# SOURCE DOCUMENT:

## Start

Australian SMEs Focussed on Ending Global Food Losses
17 December 2015 at 9:36 am
Two Australian SMEs are leading the way in an attempt to eliminate global food losses by developing flexible storage and tracking solutions, writes Mitchell Westra, Management Systems Advisor with Connexxion Pty Ltd.
What if I told you that the global phenomenon of “Food Loss” in grain and forage products could be eliminated using products from two Australian Small to Medium Enterprises (SMEs)? And what if I then told you that the two products I mentioned were already on the market and available for use?
Food Loss is defined by the Food and Agriculture Organisation of the United Nations (FAO) as “the decrease in quantity or quality of food”; that is, any agricultural or fishery product produced for human consumption that is ultimately not eaten or that has a reduction in quality reflected in its nutritional value, economic value or food safety.
While much has been made in the media of “Food Waste” in industrialised nations, where more food is purchased than can be used and a large amount is then discarded, it seems that most people in those industrialised nations are blissfully unaware of statistics from a study which found that 20 to 50 per cent of all food is lost before it ever reaches the market.
The report, released by the FAO at the packaging industry’s annual conference in 2011 at Dusseldorf, Germany, found that approximately one-third of the food produced for human consumption is lost or wasted globally. This amounts to about 1.3 billion tonnes per year; enough to feed the world’s 870 million hungry people four times over. Every. Single. Year.
The causes of Food Loss are many and varied. They’ve been the subject of media attention and university studies across the world, including by Deakin University here in Australia, but so far no one has come up with a solution.

## End

# SOURCE EXCERPT:
## Start

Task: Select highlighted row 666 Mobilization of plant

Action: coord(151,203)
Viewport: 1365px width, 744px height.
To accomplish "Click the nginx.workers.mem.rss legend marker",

## End

# EXERCISE PROMPT:
Continue the article on Australian SMEs and global food losses from the point where it stops. The listing has nothing to do with the article on food losses.

# TASK RESULT:
That was until two Australian small businesses decided to work together in 2014. On the one hand, a software solution produced by Canberra based business, Connexxion, with the capacity to track any commodity around the world from a .NET enabled interface that can be accessed from any standard web browser; and, on the other hand, an enormous tri-layered, hermetically sealed plastic bag from Silo Bags Australia, that can use GPS locators and RFID tags to store grains and forage products for up to 24 months.
Silo Bags’ unique seal prevents pests, such as rodents and insects, and other common spoilers, such as mould and fungus growth, from “breathing”; in effect this kills them off and prevents them from causing damage to the grain. Meanwhile, Virtual Warehouse allows growers, aggregators and distributors to undertake stock rotation processes, predict shortages or surpluses, and track transport needs well in advance.
No solution currently on the market can match Virtual Warehouse for its end to end functionality. Using state of the art software development, the team at Connexxion has produced a solution that is capable of not only tracking commodities post-harvest but also predicting market trends, keeping records of import and export values, and providing proof of origin for any amount of any commodity.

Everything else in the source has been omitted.